Exercise requirements: Beginning at the line that mentions "Where should I click to: Open", retype the rest of the records below exactly. Pictures are not part of the copy.
[Exercise inputs — start]
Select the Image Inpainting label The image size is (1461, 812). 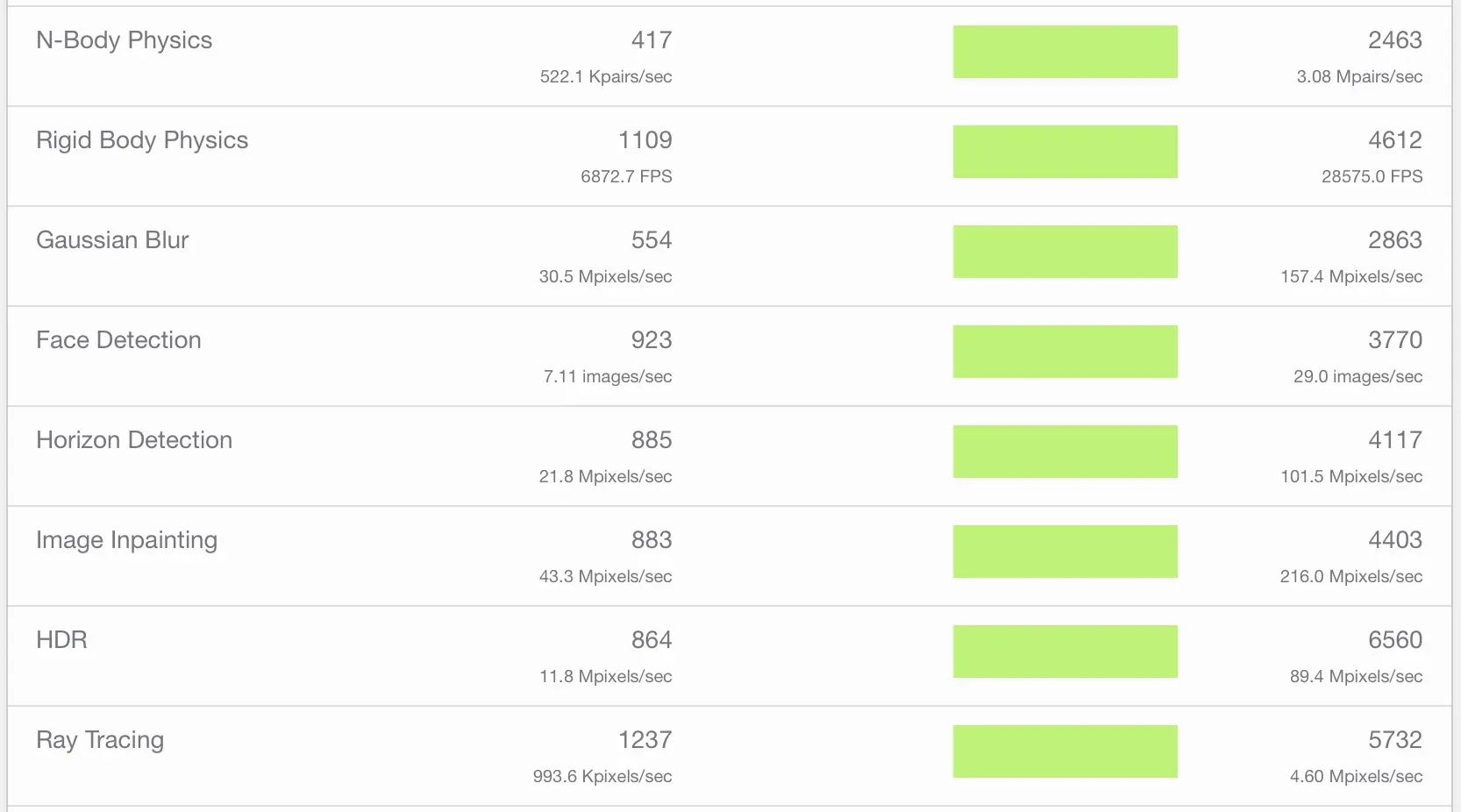pyautogui.click(x=126, y=540)
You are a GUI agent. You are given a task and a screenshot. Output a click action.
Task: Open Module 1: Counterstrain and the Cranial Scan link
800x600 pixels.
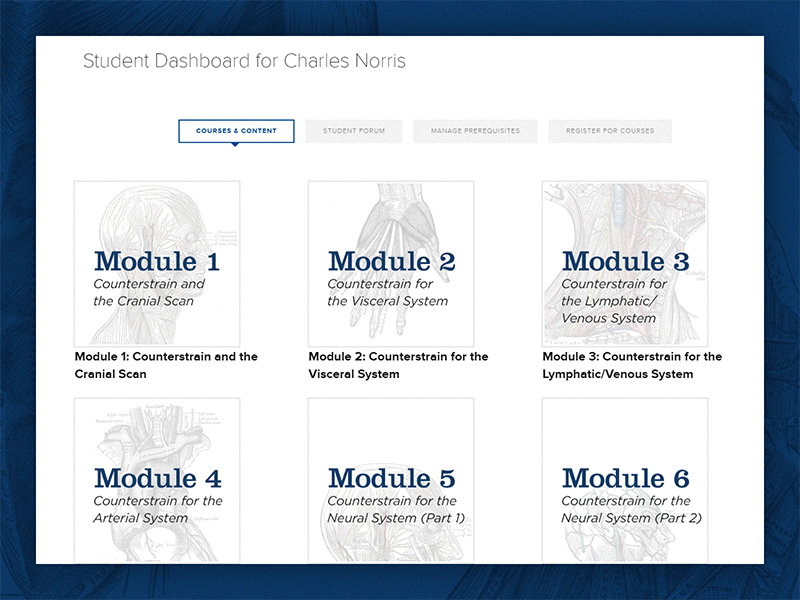coord(163,365)
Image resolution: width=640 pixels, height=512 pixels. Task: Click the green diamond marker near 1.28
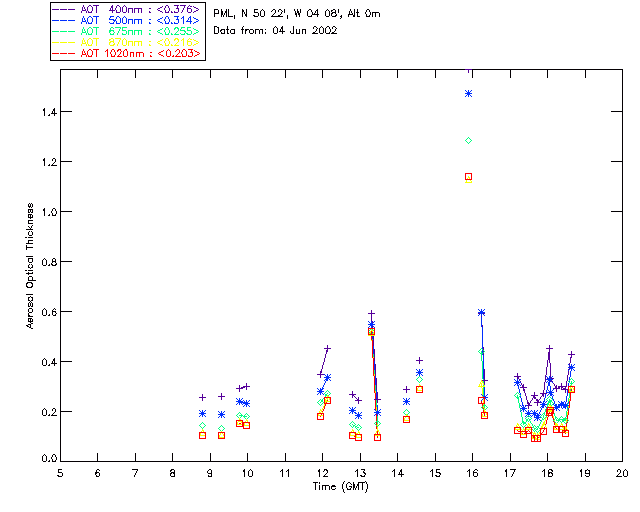click(469, 140)
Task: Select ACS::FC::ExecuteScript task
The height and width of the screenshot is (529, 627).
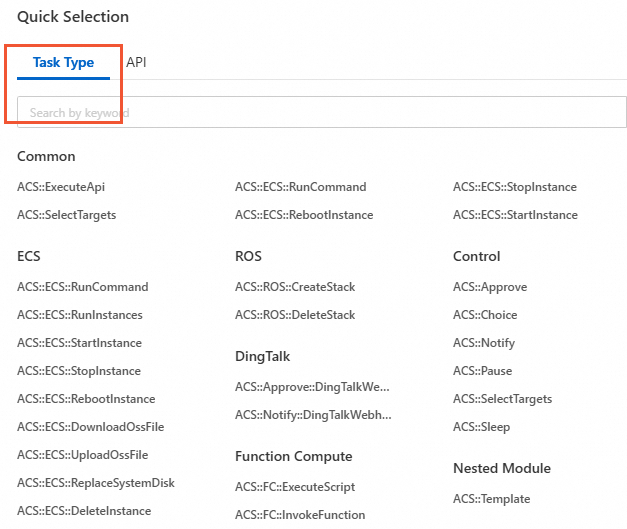Action: click(x=295, y=487)
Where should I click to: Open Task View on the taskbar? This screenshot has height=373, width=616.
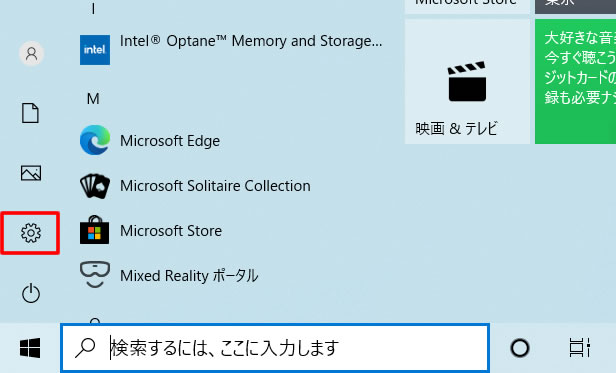(579, 348)
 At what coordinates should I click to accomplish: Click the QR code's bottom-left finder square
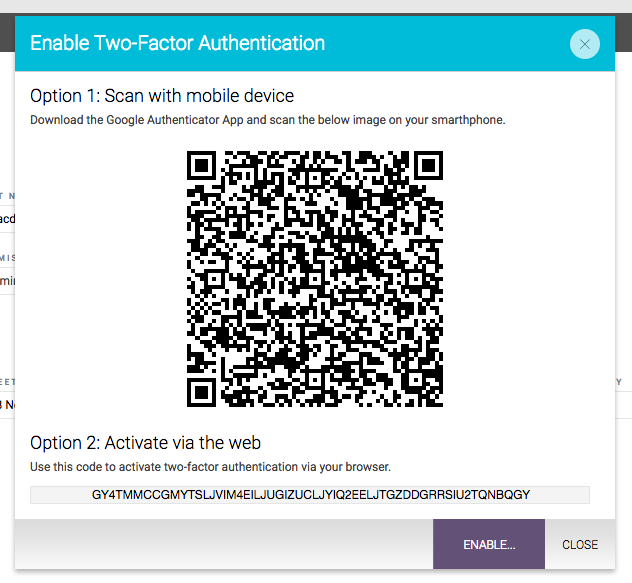coord(202,392)
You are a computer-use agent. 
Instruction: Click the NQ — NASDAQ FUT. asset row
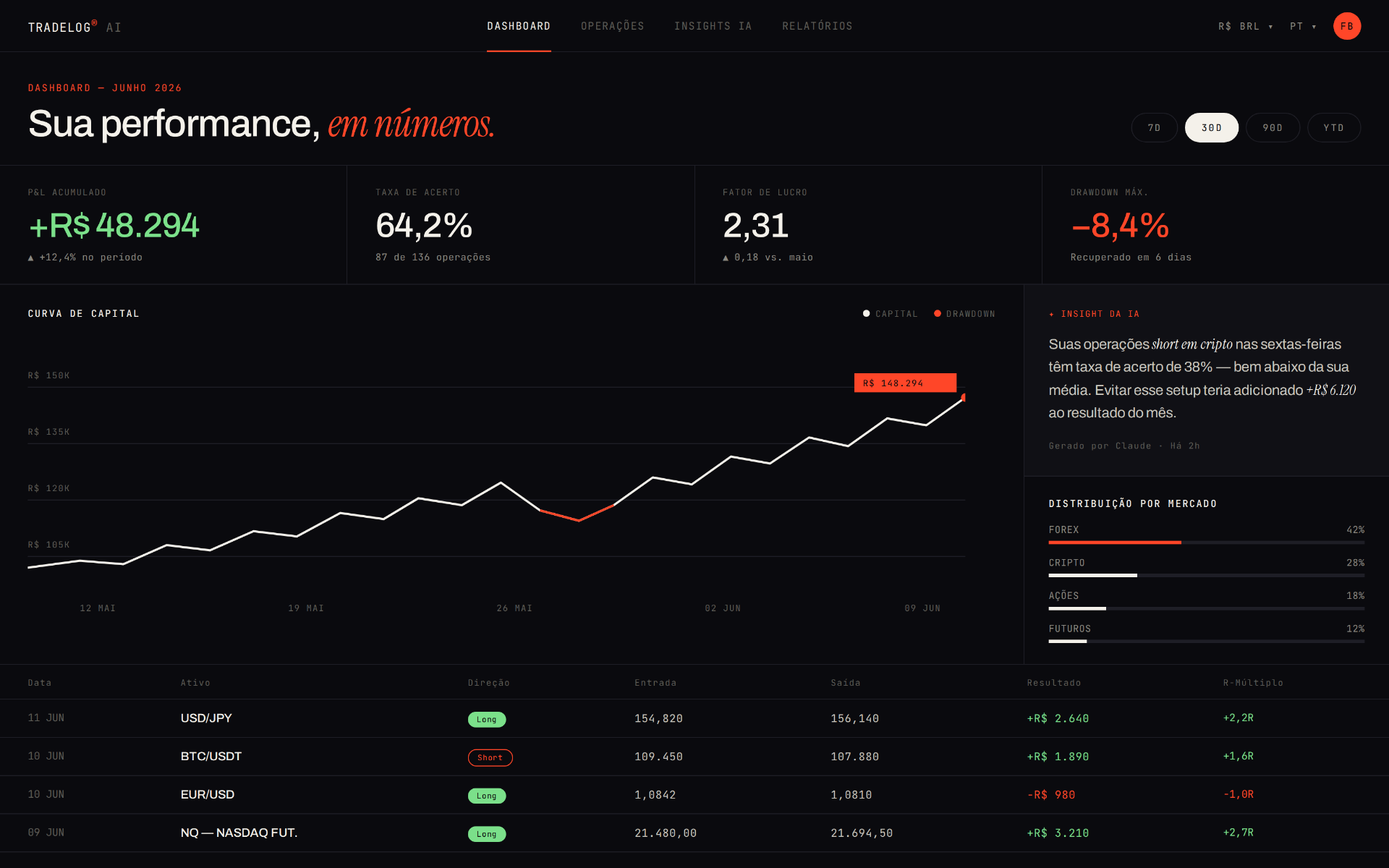pos(694,833)
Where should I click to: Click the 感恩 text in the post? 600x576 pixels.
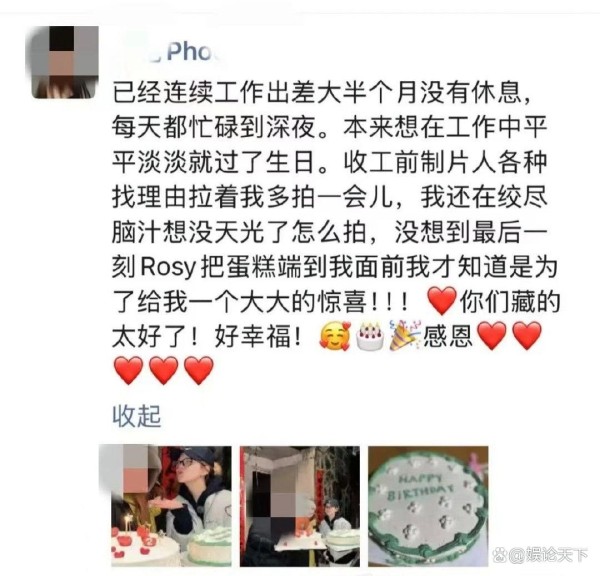[x=448, y=336]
[Exercise inputs — finish]
Completed task:
Where should I click to: Open Task View on the taskbar? This screenshot has height=373, width=616.
(579, 348)
 At what coordinates should I click to accomplish: Click the QR code's bottom-left finder square
coord(202,392)
You are a computer-use agent. 
Instruction: Click the NQ — NASDAQ FUT. asset row
pos(694,833)
Where should I click to: Click the 感恩 text in the post? 600x576 pixels.
[x=448, y=336]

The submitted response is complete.